Toxoplasma gondii Antibodies, IgG

The Toxoplasma gondii Antibodies, IgG assay (also known as Antitoxo-IgG or toxoplasmosis IgG) is used to document immune status to T. gondii in preconception and prenatal care and to support evaluation of suspected toxoplasmosis in immunocompromised patients. Quantitative IgG provides evidence of previous exposure. When the timing of infection is clinically relevant, such as during pregnancy, concurrent IgM testing is recommended and, if IgG and IgM are both reactive, IgG avidity testing is added to help distinguish recent from remote infection.

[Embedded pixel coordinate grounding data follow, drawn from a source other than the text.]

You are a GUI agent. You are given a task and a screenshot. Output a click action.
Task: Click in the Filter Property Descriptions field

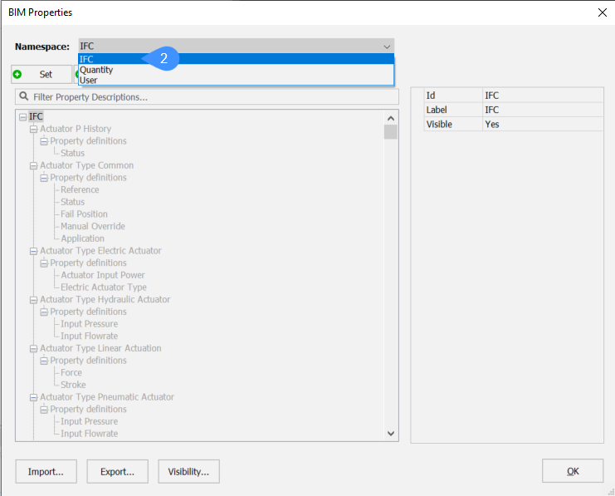point(207,97)
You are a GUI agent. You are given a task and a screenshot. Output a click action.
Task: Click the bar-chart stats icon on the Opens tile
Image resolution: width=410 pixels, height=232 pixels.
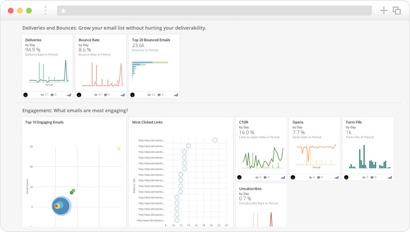pyautogui.click(x=336, y=177)
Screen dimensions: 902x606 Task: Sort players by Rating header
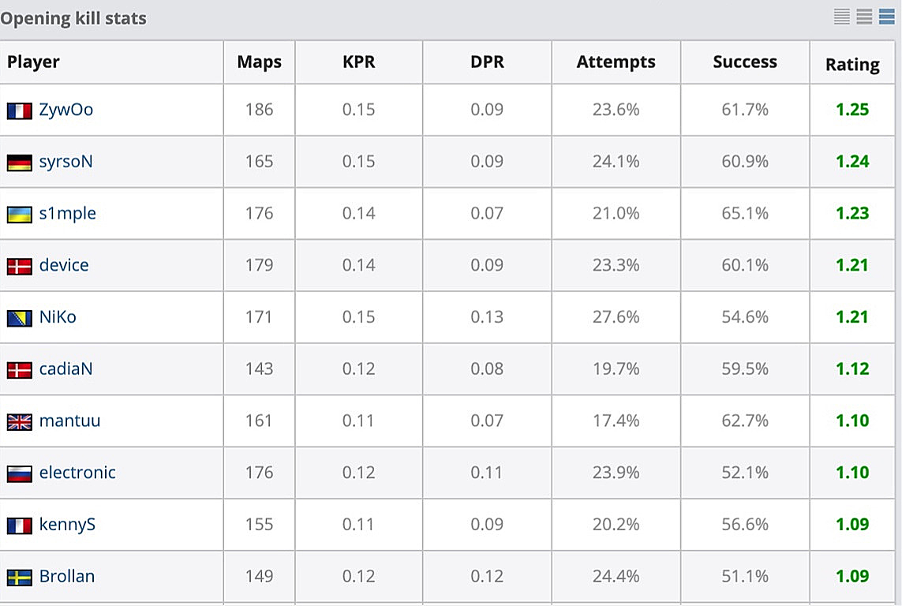pyautogui.click(x=852, y=65)
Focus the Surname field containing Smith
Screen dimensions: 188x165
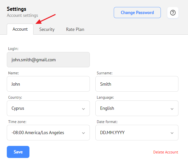tap(137, 84)
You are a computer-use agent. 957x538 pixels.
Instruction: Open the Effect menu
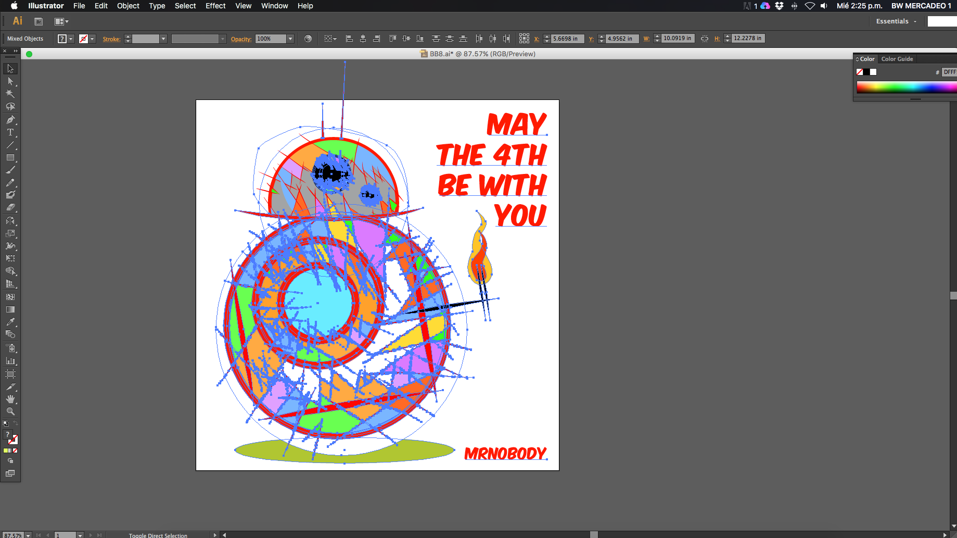point(215,6)
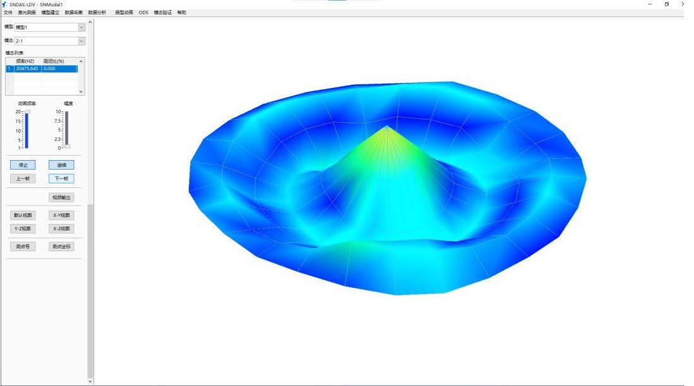This screenshot has height=386, width=694.
Task: Expand the 模态 dropdown showing 2-1
Action: coord(82,41)
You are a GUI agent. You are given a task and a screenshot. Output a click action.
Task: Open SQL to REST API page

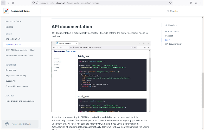coord(13,39)
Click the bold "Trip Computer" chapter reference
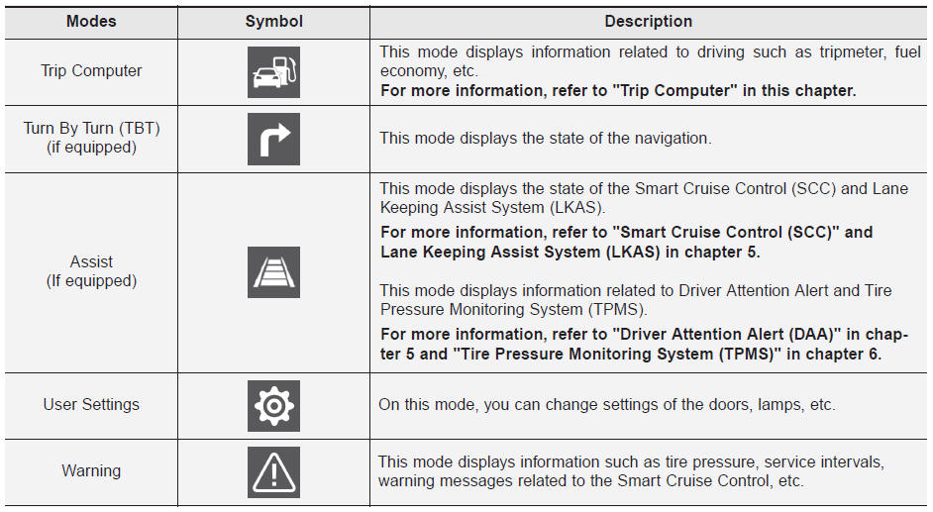 [x=617, y=90]
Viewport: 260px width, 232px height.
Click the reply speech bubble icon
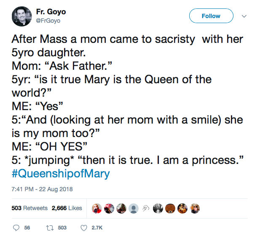point(16,227)
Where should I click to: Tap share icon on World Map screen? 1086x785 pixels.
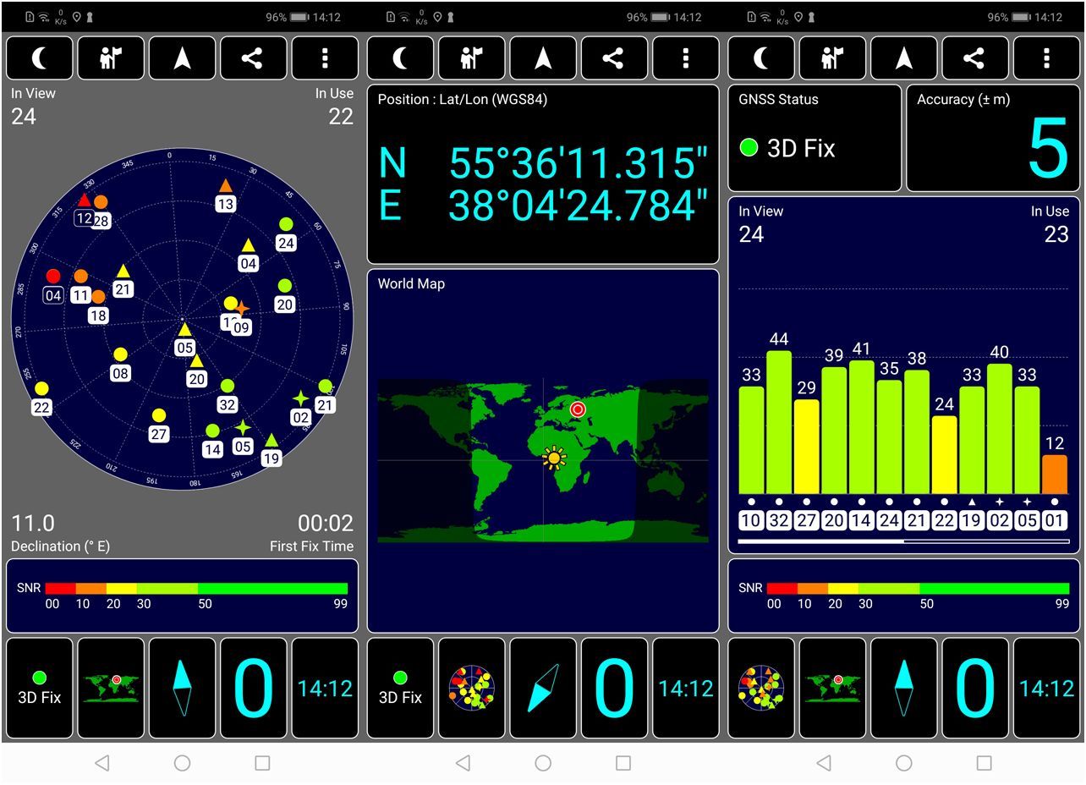click(613, 58)
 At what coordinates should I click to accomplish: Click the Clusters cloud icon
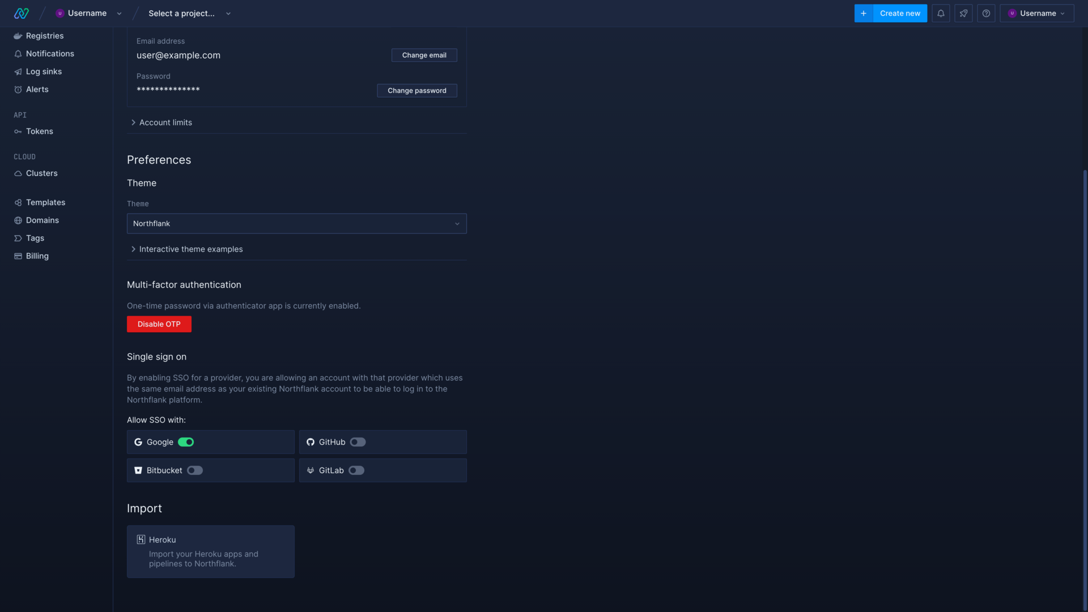pyautogui.click(x=17, y=173)
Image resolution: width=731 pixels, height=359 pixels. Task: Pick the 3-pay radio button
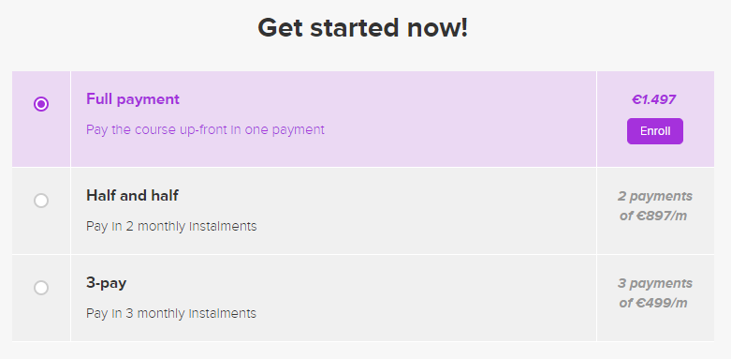[41, 288]
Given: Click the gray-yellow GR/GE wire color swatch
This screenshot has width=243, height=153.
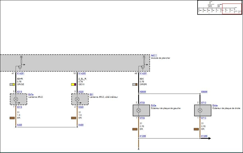Looking at the screenshot, I should 12,85.
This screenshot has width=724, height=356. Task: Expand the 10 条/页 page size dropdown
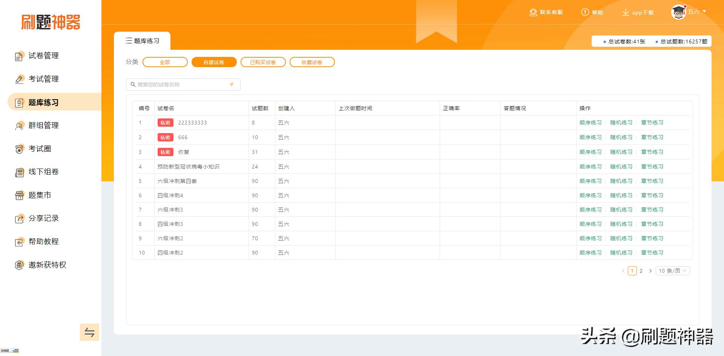click(673, 271)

Toxoplasma gondii is widespread, and members of the cat family serve as the definitive host. Oocysts shed in cat feces become infectious within days and can persist in the environment. Humans typically acquire infection by ingesting tissue cysts in undercooked meat or oocysts from contaminated soil, water, or produce; transplacental transmission also occurs, while infection via transplantation or transfusion is rare. In immunocompetent individuals, infection is often inapparent or produces a mild, self-limited febrile illness. In immunocompromised patients, reactivation or primary infection may result in ocular or central nervous system disease, including chorioretinitis and encephalitis. Primary infection during pregnancy carries a 30%–40% risk of fetal transmission, with earlier gestation associated with more severe outcomes such as miscarriage, stillbirth, or severe neonatal disease. After exposure, IgM appears early, and IgG develops within weeks, increases during the acute phase, and then stabilizes at a lower level long term; measurable IgG typically persists for life. Quantitative IgG, interpreted alongside IgM and, when indicated, IgG avidity testing, helps differentiate remote from recent infection in appropriate clinical contexts.